Social media: put your links in your slides. Remember that people are likely to hit you up on Twitter while ​you're speaking, so your Twitter handle really needs to be in your first slide. LinkedIn and Facebook and company websites can wait until the end - that's distracting up front. But do include it - we circulate the slides to delegates after the event, so those links are really useful.

Networking: please do try to make time to mingle with delegates. We dissuade speakers from putting marketing in their presentations, but you are very welcome to point out that anyone interested in specific solutions should sit with you during a break to find out more. At that point, go right ahead: talk business. Give demos. Dish out brochures. Networking is hugely valuable for delegates and speakers both.

10) Style and substance

Your presentation style is your own, but there are some pointers we like to share which may help sharpen your slides up a little.
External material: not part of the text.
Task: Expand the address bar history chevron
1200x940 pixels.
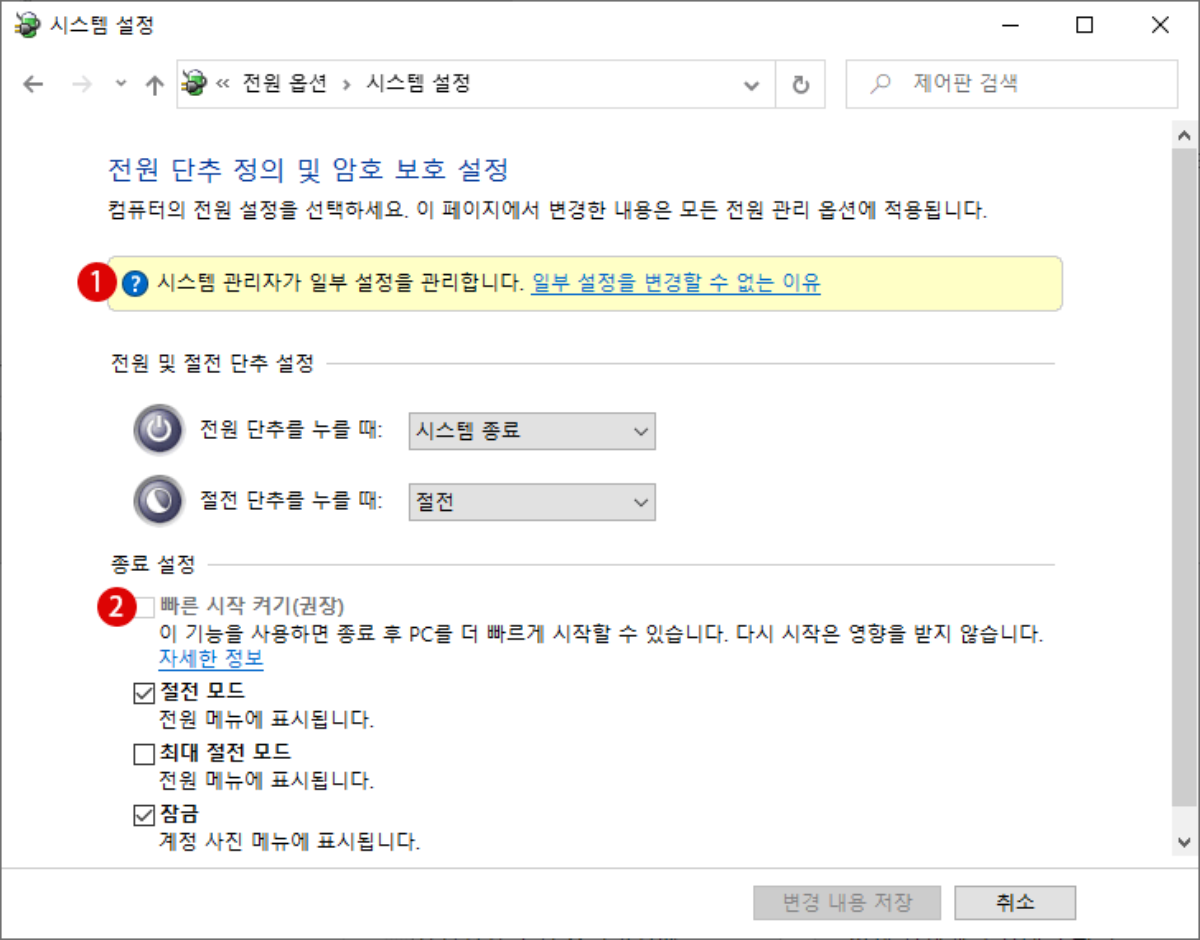Action: pos(752,84)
These aren't gospel, but suggestions which may help.

  • a. Most importantly: be consistent. Whatever style you use, stick to it.
  • b. Avoid Unnecessary Capitalisation. It actually slows down reading. Capitals are for brand names - if you need to emphasise a word or two, consider using boldface text, a different colour, or just pull the word out to stand on its own.
  • c. South Africa uses British English, rather than American English: colour not color, virtualise not virtualize, and so on. If you can, use British English for your slides, but whatever you use, use it consistently throughout.
  • d. Be careful with colours. What looks bright and vibrant on your desk monitor may look washed-out and hard to read in an auditorium.
  • e. Make your text larger. You're reading this a few inches from a big screen - 20m away on a projected screen will be something else. If there isn't room to make the text larger, there's probably too much text.
  • f. Avoid agendas, content slides, and progress lists. They don't really add anything, and just eat up your time going through them.
  • g. Spacing - between words, between bullet points, between text and images - is usually the difference between a slide which looks sloppy and one which looks sharp and professional.
  • h. Make images full screen if you can. It's so much more impactful than a small pic with a big white border.
  • i. Invite audience participation and encourage interaction - build it into your presentation wherever possible.
  • j. RELAX. Breathe. Slow down. The audience is on your side, and so is ITWeb.